Leave no line out; reproduce the listing exactly.
==== Data for this exercise
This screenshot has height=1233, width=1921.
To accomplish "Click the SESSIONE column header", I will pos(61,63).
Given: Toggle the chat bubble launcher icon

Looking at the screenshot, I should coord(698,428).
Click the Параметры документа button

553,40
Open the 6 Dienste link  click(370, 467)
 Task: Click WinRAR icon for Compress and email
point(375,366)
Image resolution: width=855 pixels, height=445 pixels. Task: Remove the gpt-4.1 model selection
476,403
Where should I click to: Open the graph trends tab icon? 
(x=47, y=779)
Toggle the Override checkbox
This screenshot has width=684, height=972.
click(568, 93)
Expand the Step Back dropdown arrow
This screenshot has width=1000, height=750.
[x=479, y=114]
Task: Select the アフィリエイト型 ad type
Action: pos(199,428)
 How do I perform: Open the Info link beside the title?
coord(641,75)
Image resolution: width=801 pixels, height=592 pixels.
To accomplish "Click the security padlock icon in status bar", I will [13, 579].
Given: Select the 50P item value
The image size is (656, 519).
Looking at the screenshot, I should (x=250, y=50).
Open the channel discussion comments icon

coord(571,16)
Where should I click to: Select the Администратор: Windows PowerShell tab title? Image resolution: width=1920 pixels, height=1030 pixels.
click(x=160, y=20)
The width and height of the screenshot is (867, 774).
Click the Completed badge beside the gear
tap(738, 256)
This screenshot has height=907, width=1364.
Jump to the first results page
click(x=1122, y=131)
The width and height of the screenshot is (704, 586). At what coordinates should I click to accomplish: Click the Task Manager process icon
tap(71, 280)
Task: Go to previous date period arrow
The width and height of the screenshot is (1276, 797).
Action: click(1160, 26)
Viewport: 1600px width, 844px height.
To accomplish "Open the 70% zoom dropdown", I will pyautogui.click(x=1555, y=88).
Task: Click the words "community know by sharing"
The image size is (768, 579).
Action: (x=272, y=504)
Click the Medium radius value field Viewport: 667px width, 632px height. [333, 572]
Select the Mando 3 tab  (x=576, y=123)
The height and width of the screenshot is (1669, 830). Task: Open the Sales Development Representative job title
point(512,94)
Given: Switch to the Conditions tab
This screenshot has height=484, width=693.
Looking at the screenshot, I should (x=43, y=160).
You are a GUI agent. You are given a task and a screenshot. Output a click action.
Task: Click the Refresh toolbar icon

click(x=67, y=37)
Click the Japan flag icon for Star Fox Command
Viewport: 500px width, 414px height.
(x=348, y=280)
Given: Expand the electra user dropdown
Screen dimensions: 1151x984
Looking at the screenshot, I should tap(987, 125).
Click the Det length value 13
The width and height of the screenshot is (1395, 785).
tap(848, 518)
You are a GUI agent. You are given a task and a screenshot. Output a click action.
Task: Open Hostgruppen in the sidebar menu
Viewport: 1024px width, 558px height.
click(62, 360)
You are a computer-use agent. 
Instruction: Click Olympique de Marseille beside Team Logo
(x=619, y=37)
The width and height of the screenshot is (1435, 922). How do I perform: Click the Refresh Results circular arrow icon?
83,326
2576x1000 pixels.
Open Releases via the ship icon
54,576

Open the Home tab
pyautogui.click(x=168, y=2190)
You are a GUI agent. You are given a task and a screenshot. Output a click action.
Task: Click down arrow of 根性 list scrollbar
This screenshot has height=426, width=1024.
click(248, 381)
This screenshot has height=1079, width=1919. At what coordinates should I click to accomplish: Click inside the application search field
========
# [Written reply]
This screenshot has height=1233, width=1921.
To accomplish "Click the SESSIONE column header", I will pos(61,63).
Given: Toggle the chat bubble launcher icon

Looking at the screenshot, I should coord(698,428).
Click the Параметры документа button

553,40
Open the 6 Dienste link  click(370, 467)
 Task: Click WinRAR icon for Compress and email
point(375,366)
Image resolution: width=855 pixels, height=445 pixels. Task: Remove the gpt-4.1 model selection
476,403
Where should I click to: Open the graph trends tab icon? 
(x=47, y=779)
Toggle the Override checkbox
This screenshot has width=684, height=972.
click(568, 93)
Expand the Step Back dropdown arrow
This screenshot has width=1000, height=750.
[x=479, y=114]
Task: Select the アフィリエイト型 ad type
Action: pos(199,428)
 How do I perform: Open the Info link beside the title?
coord(641,75)
Image resolution: width=801 pixels, height=592 pixels.
To accomplish "Click the security padlock icon in status bar", I will [13, 579].
Given: Select the 50P item value
The image size is (656, 519).
Looking at the screenshot, I should (x=250, y=50).
Open the channel discussion comments icon

coord(571,16)
Where should I click to: Select the Администратор: Windows PowerShell tab title? Image resolution: width=1920 pixels, height=1030 pixels.
click(x=160, y=20)
The width and height of the screenshot is (867, 774).
Click the Completed badge beside the gear
tap(738, 256)
This screenshot has height=907, width=1364.
Jump to the first results page
click(x=1122, y=131)
The width and height of the screenshot is (704, 586). At what coordinates should I click to accomplish: Click the Task Manager process icon
tap(71, 280)
Task: Go to previous date period arrow
The width and height of the screenshot is (1276, 797).
Action: click(1160, 26)
Viewport: 1600px width, 844px height.
To accomplish "Open the 70% zoom dropdown", I will pyautogui.click(x=1555, y=88).
Task: Click the words "community know by sharing"
The image size is (768, 579).
Action: (x=272, y=504)
Click the Medium radius value field Viewport: 667px width, 632px height. [333, 572]
Select the Mando 3 tab  (x=576, y=123)
The height and width of the screenshot is (1669, 830). Task: Open the Sales Development Representative job title
point(512,94)
Given: Switch to the Conditions tab
This screenshot has height=484, width=693.
Looking at the screenshot, I should (x=43, y=160).
You are a GUI agent. You are given a task and a screenshot. Output a click action.
Task: Click the Refresh toolbar icon

click(x=67, y=37)
Click the Japan flag icon for Star Fox Command
Viewport: 500px width, 414px height.
(x=348, y=280)
Given: Expand the electra user dropdown
Screen dimensions: 1151x984
Looking at the screenshot, I should tap(987, 125).
Click the Det length value 13
The width and height of the screenshot is (1395, 785).
tap(848, 518)
You are a GUI agent. You are given a task and a screenshot. Output a click action.
Task: Open Hostgruppen in the sidebar menu
Viewport: 1024px width, 558px height.
click(62, 360)
You are a computer-use agent. 
Instruction: Click Olympique de Marseille beside Team Logo
(x=619, y=37)
The width and height of the screenshot is (1435, 922). How do I perform: Click the Refresh Results circular arrow icon?
83,326
2576x1000 pixels.
Open Releases via the ship icon
54,576

Open the Home tab
pyautogui.click(x=168, y=2190)
You are a GUI agent. You are given a task and a screenshot. Output a click action.
Task: Click down arrow of 根性 list scrollbar
This screenshot has height=426, width=1024.
click(248, 381)
This screenshot has height=1079, width=1919. At what coordinates should I click to accomplish: Click inside the application search field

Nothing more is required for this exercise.